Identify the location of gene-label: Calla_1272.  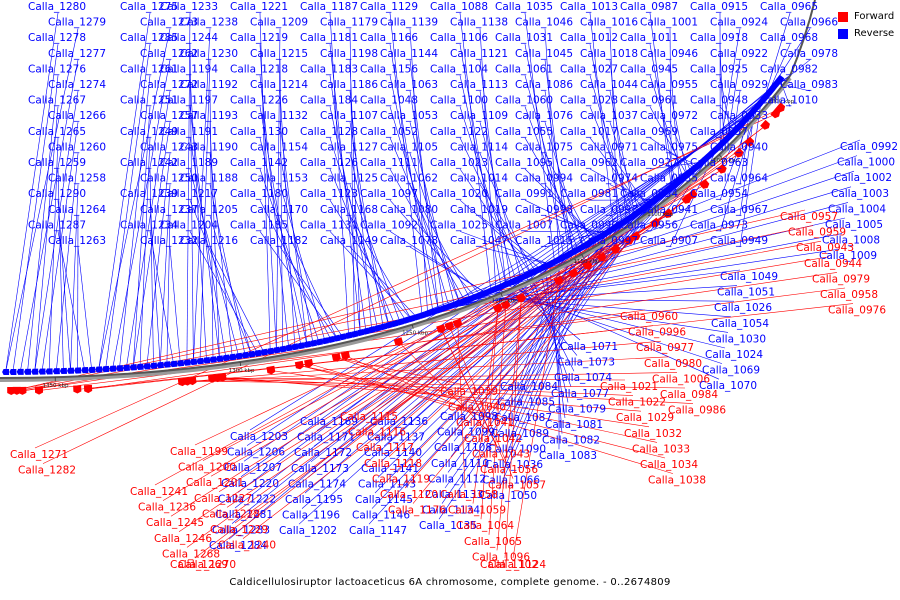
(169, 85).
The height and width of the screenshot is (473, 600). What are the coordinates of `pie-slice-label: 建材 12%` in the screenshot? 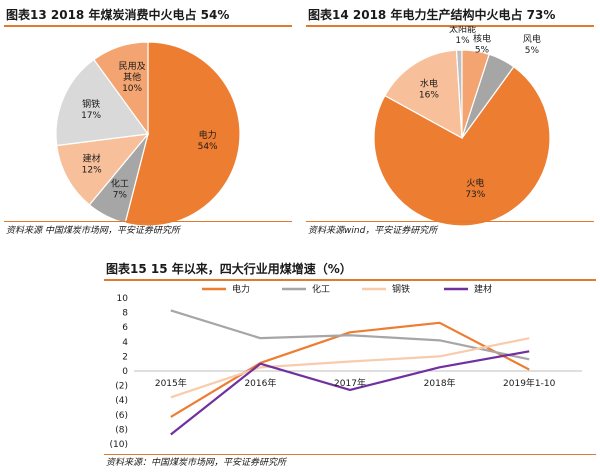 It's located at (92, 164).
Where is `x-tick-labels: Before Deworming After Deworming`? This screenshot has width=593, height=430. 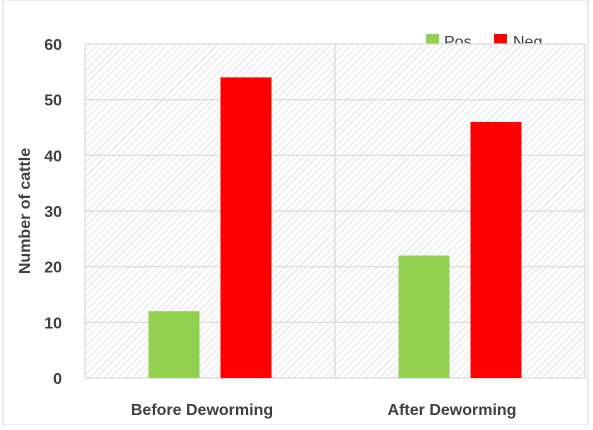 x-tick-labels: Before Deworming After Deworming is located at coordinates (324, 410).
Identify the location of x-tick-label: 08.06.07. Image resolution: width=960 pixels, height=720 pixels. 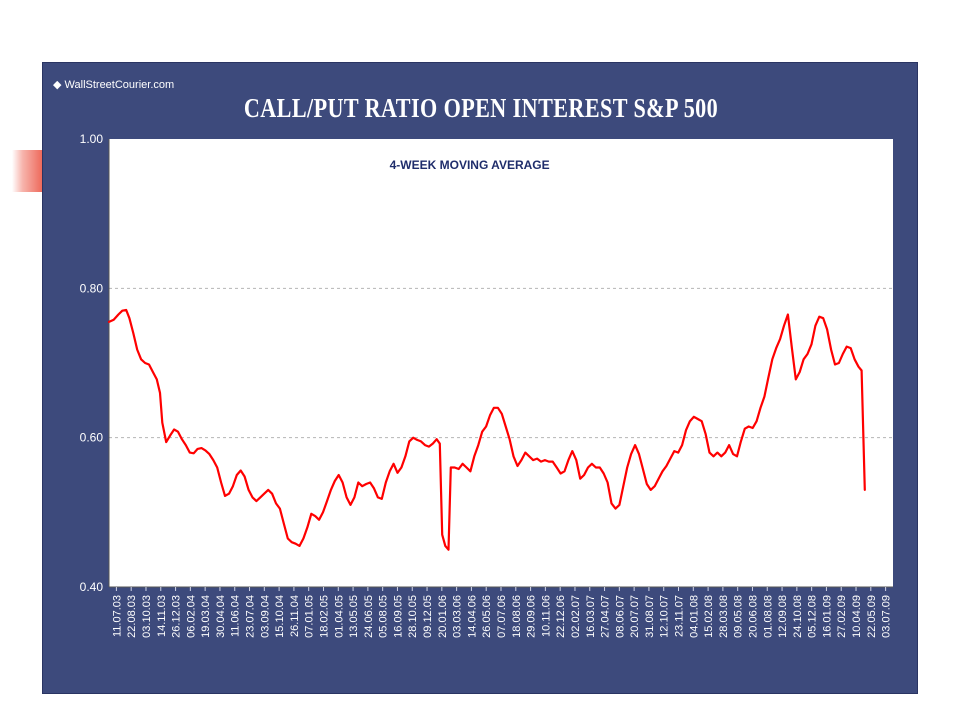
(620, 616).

...

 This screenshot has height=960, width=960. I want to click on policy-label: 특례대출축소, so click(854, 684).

* **Task to carry out**: Lay out the lines of the records from the one containing "Identify the location of x-tick-label: 08.06.07." to the one containing "(620, 616).", inclusive, as a Markdown table with the columns Row and Line, numbering each row and omitting blank lines. Leave the pictures out.

* **Response below**:
| Row | Line |
|---|---|
| 1 | Identify the location of x-tick-label: 08.06.07. Image resolution: width=960 pixels, height=720 pixels.  |
| 2 | (620, 616). |